Fest steht, dass die Sicherheitsbehörden alarmiert sind, da mit massiven Protesten zu rechnen ist. Die Polizei etwa ist durch die Fußball-Europameisterschaft arg eingespannt, bei der am letzten Juni-Wochenende mehrere Spiele des Achtelfinales ausgetragen werden. Aber auch die Stadt zeigt sich elektrisiert: „Was ist, wenn nicht nur die AfD mit rund 600 Delegierten und zehntausende Gegendemonstranten nach Essen kommen, sondern auch die gesamte deutsche Antifa?“ So bringt es ein namhafter Beobachter auf den Punkt: „Das wäre ein unkalkulierbares Risiko.“

Oberbürgermeister Thomas Kufen hatte bereits am Sonntag betont, die AfD sei in Essen „nicht willkommen“. Dass der Verweis auf mögliche Randale vor dem Verwaltungsgericht Bestand hat, ist allerdings fraglich. Es sei, so heißt es in der verwaltungsgerichtlichen Rechtsprechung, schließlich „Aufgabe der (Polizei- und Ordnungs-)Behörden, Gefahren für die öffentliche Sicherheit und Ordnung abzuwehren und eingetretene Störungen zu beseitigen“.
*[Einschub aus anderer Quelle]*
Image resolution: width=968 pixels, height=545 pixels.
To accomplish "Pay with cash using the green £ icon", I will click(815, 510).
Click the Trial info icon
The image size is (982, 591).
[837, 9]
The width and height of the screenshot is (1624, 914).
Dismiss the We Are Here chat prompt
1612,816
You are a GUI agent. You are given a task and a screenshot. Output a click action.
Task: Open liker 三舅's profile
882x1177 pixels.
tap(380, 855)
„Risiken müssen als Begleiterscheinung der politischen Auseinandersetzung in Kauf genommen werden“

Die mit einer Veranstaltung verbundenen Risiken lägen „im Bereich dessen, was in einer auf Demokratie und Meinungsfreiheit beruhenden Rechtsordnung als Begleiterscheinung öffentlicher politischer Auseinandersetzungen prinzipiell in Kauf genommen werden muss“, heißt es in einem Urteil des VG Köln. Für Veranstaltungen einer Partei gelte dies, solange diese nicht vom Bundesverfassungsgericht für verfassungswidrig erklärt worden ist. „Etwas anderes würde nur dann Platz greifen, wenn Tatsachen vorlägen, die die Befürchtung rechtfertigten, dass die öffentliche Sicherheit und Ordnung mit polizeilichen Mitteln nicht aufrechterhalten werden könnte, also im Fall eines so genannten polizeilichen Notstands.“

Davon aber mag in Essen niemand reden.